Elle haussa les épaules.
— Je reviens dans dix minutes.
C’était la première fois que Jane Reclary se trouvait seule avec Odon Flagothier, face à face. Si elle eût écouté, elle eût entendu battre le cœur d’Odon.
Elle lui demanda, de son air impénétrable, à peine André parti :
— Qu’est-ce que vous avez à me regarder dans les yeux depuis que je suis entrée ? Est-ce qu’il m’est resté du noir ?
Odon assura son maintien, pesa sur sa chaise, raffermit ses reins.
— Je vous aime, dit-il.
Et aussitôt épuisé, vidé de toutes ses forces, il se sentit défaillir, devenir un enfant.
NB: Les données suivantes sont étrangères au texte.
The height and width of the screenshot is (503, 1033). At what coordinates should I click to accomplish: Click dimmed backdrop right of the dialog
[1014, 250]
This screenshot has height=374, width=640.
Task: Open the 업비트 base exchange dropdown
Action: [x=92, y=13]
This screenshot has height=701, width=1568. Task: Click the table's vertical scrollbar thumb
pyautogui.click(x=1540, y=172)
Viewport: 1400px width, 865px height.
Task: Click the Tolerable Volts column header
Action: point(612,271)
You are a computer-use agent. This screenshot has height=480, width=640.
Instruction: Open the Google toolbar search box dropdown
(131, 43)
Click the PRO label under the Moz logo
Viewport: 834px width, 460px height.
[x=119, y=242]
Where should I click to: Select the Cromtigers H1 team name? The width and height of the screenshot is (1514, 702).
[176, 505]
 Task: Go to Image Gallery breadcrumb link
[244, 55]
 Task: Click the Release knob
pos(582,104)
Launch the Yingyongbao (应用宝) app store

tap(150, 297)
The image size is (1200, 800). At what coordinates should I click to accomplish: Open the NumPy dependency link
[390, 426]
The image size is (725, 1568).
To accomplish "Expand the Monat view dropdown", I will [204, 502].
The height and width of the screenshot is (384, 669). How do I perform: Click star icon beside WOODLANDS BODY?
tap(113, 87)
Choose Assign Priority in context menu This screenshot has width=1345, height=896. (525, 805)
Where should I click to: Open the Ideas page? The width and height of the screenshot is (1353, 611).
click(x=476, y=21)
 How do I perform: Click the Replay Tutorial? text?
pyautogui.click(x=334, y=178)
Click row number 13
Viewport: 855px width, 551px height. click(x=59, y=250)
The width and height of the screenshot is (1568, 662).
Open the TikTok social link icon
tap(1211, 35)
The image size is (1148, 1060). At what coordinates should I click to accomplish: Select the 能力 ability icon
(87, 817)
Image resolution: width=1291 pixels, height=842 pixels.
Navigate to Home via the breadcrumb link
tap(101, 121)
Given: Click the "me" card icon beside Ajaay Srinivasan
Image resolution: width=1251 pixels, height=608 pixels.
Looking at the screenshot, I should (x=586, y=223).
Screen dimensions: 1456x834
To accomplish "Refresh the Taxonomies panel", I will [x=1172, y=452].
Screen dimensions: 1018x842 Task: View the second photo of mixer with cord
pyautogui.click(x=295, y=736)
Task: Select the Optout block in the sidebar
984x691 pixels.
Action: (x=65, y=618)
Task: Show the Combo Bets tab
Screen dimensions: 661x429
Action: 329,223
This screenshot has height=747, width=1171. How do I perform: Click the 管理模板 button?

Elle parut un instant réellement surprise ; elle sentit sans doute, à cause de l’attitude et de l’accent, la force secrète, douloureuse et profonde de cette passion, elle fut touchée malgré elle, flattée presque. Puis, le comique de la chose lui apparut : elle eut un soubresaut de rire, lui donna sur la joue une tape de camarade et lui souffla dans le nez la fumée de sa cigarette :
« Vous êtes fou, lui dit-elle. »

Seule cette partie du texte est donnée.